Fixed-rate mortgages are a great idea for individuals or families ready to settle down, or those who desire a consistent monthly payment. As NerdWallet explained, with a fixed-rate mortgage, homeowners can lock-in what their monthly payments will be over a 15-, or more typically, a 30-year period.
The state of the current market could influence a homeowner's decision between a fixed-rate or adjustable-rate mortgage, but remember, if rates do drop or your home appreciates over the years, it's possible to refinance. You are not locked-in to your current mortgage forever with a fixed-rate loan.

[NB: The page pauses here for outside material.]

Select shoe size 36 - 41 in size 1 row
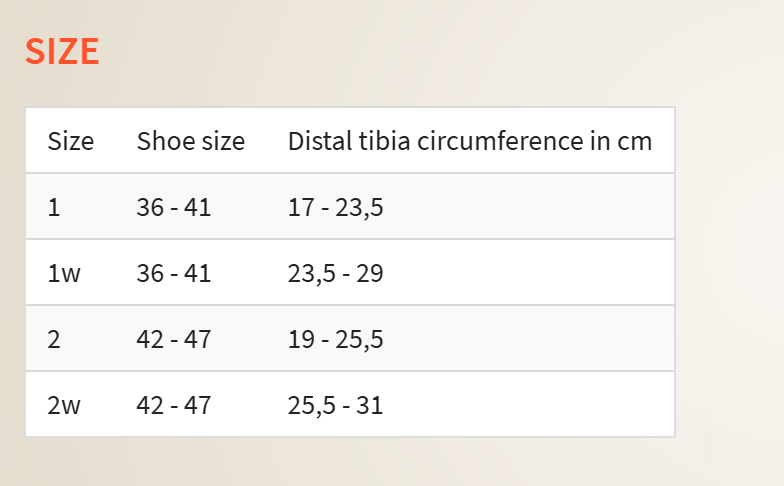This screenshot has width=784, height=486. coord(174,207)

Refinancing is a viable option to take advantage of lower rates in the future.
If you have found your dream home or see yourself staying in one place for a while, a fixed-rate loan can give you favorable rates and stability in payments that are easier to budget for.
On the opposite end of the loan spectrum are adjustable-rate mortgages (ARM). As the name suggests, the rates of these loans reset at specific intervals during the full loan term in relation to market activity. However, most ARMs do require a fixed-rate for the first few years before the loan resets.

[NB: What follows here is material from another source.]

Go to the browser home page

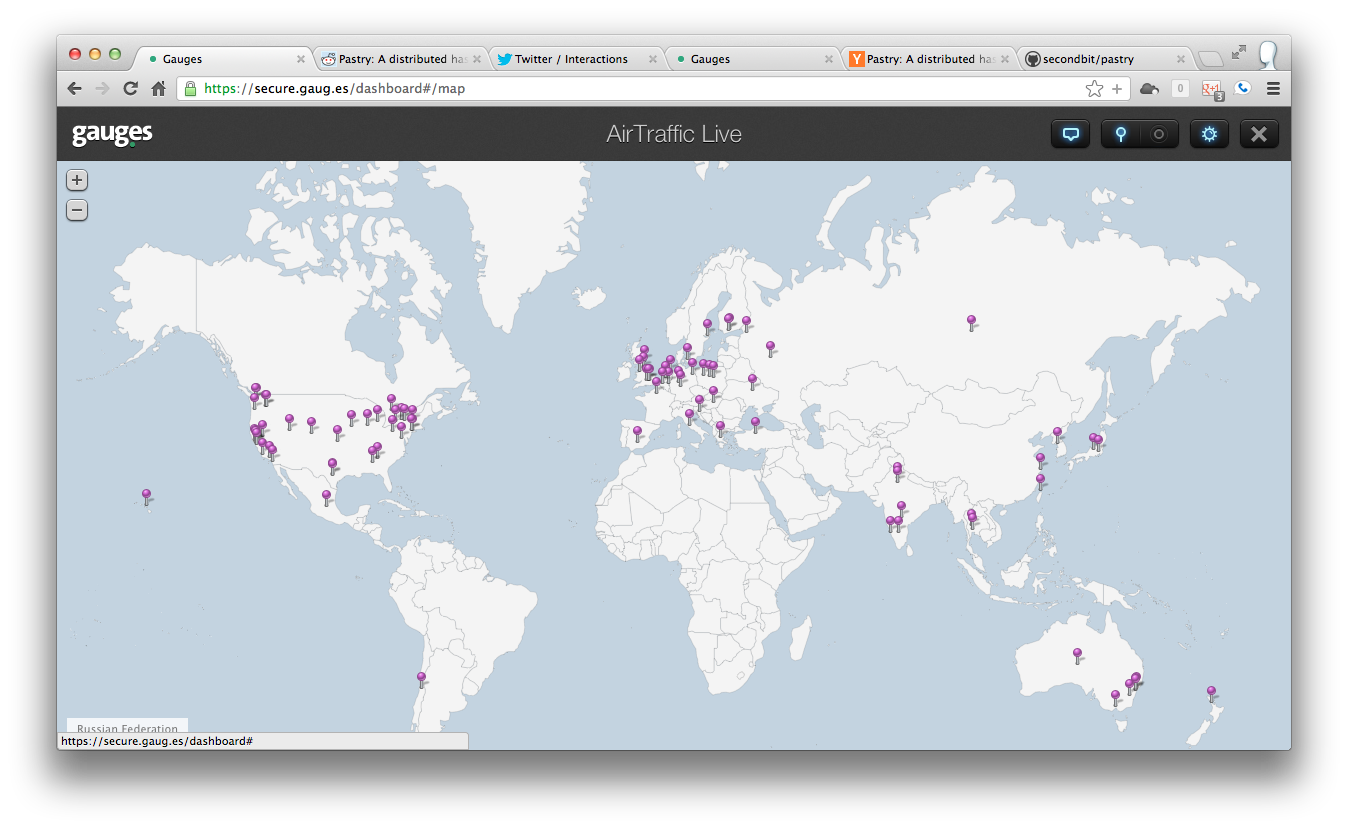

This type of mortgage usually appeals most to first-time homebuyers looking for a starter property that they plan to grow out of. Or, as NerdWallet described, someone advancing in their career that could require a move in a few years. With an ARM, homeowners can benefit from a lower introductory rate and the flexibility to move or upgrade before the fixed-rate period ends.
If you're comfortable with this flexibility, thinking in the short-term and the inherent level of risk that comes with an ARM, this loan could help you save on interest payments. Just remember, if the market shifts, your mortgage payments could skyrocket and become unaffordable. Do your research on ARMs, talk with a trusted financial advisor and consider your current economic situation before choosing this mortgage.
Government-insured loans are an alternative to conventional loans. According to Credit Karma, these mortgages are usually underwritten by private lenders with backing from the U.S. government. This assurance that the government will pay a portion of the loan in case the borrower defaults gives banks and private mortgage lenders more confidence in the transaction.
Many government-insured loans are meant to stimulate the economy and assist individuals who may not be able to afford high up-front costs needed to purchase a home. These loans are usually for specific individuals and circumstances, so make sure you fully understand the qualifying criteria of each. Some examples of government-insured mortgages include:
- VA Loans: If you are a prior or current Reserve/National Guard member of the Armed Services or certain other types of government employee, you may qualify for a VA Home Loan through Veterans Choice. The VA backs a portion of the loan so lenders usually require little-to-no down payment and low interest rates. Find out if you're eligible for a VA Loan with Veterans Choice to understand your options.
- FHA Loans: Federal Housing Administration mortgages offer down payments as low as 3.5%. You will pay for mortgage insurance for the life of the loan, but they are more forgiving of low credit scores.
- USDA Loans: The Department of Agriculture might guarantee a low- or no-down-payment mortgage if you plan to live in a rural area. It can sometimes cover closing costs as well.
Just like it sounds, jumbo mortgages are large. Bankrate explains they are technically just conventional loans that have non-conforming loan limits - usually, the home price exceeds the federal mortgage maximum. These loans allow homeowners to borrow more money, and interest rates are usually comparable with other conventional loans.
If you have a lot of savings and are looking to move to an affluent area, a jumbo loan may be just what you need. Keep in mind, most lenders will be hesitant to give out jumbo loans unless the borrower has excellent credit and steady high income. A large down payment - between 10% and 20% - is also needed.